Esce un po’ in sordina e soprattutto suona allo stesso modo il nuovo disco di Sam Beam, dopo una serie di pubblicazioni decisamente più esuberanti, sia dal punto di vista espressivo (da ricordare il respiro quasi groovy del precedente “Ghost On Ghost” e il vago flirt avanguardistico della collaborazione con Jesca Hoop) che della scrittura, qui certo dimessa e più che altro autoreferenziale rispetto al “canone” Iron & Wine.
Al di là del diverso registro impiegato in questo “Beast Epic”, un folk bandistico dai toni understated e adulti (il country-rock acustico alla Steve Gunn di “Call It Dreaming”), si tratta di un album che rischia spesso di orientarsi al “carino”, al gradevole, appoggiandosi un po’ troppo all’inconfondibile timbrica carezzevole di Beam e un po’ meno alle intuizioni melodiche della sua scrittura, qui spesso ingranata sul cambio automatico (“Bitter Truth”). Ovvio, senza mai scadere nell’auto-tributo tout court, regalando però contentini piuttosto che nuovi classici dell’epopea del suo folk romanticamente melodico (“Song In Stone”).

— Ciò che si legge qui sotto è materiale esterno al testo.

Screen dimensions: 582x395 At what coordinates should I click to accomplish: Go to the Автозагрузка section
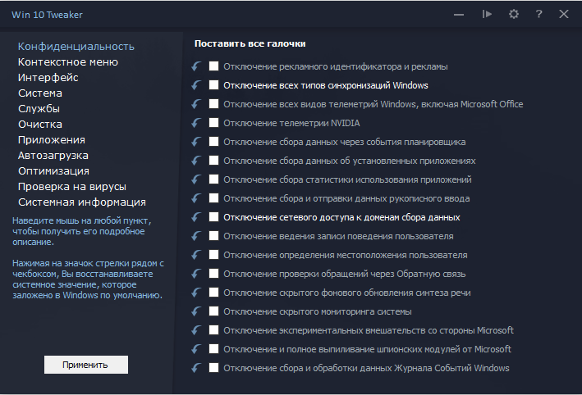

L’impressione generale è quella di un disco di transizione, pieno di brani tranquillamente dimenticabili, ma che presentano tutti gli elementi fondamentali della musica di Iron & Wine, che ha buon gioco soprattutto nell’accennare alla prima parte di carriera, pur con uno spirito meno singer-songwriter (“Right For Sky”). Un disco insospettabilmente “sicuro” per un artista che ci aveva abituato a cercare nuovi orizzonti, più che alla propria espressione sonora, alla propria scrittura.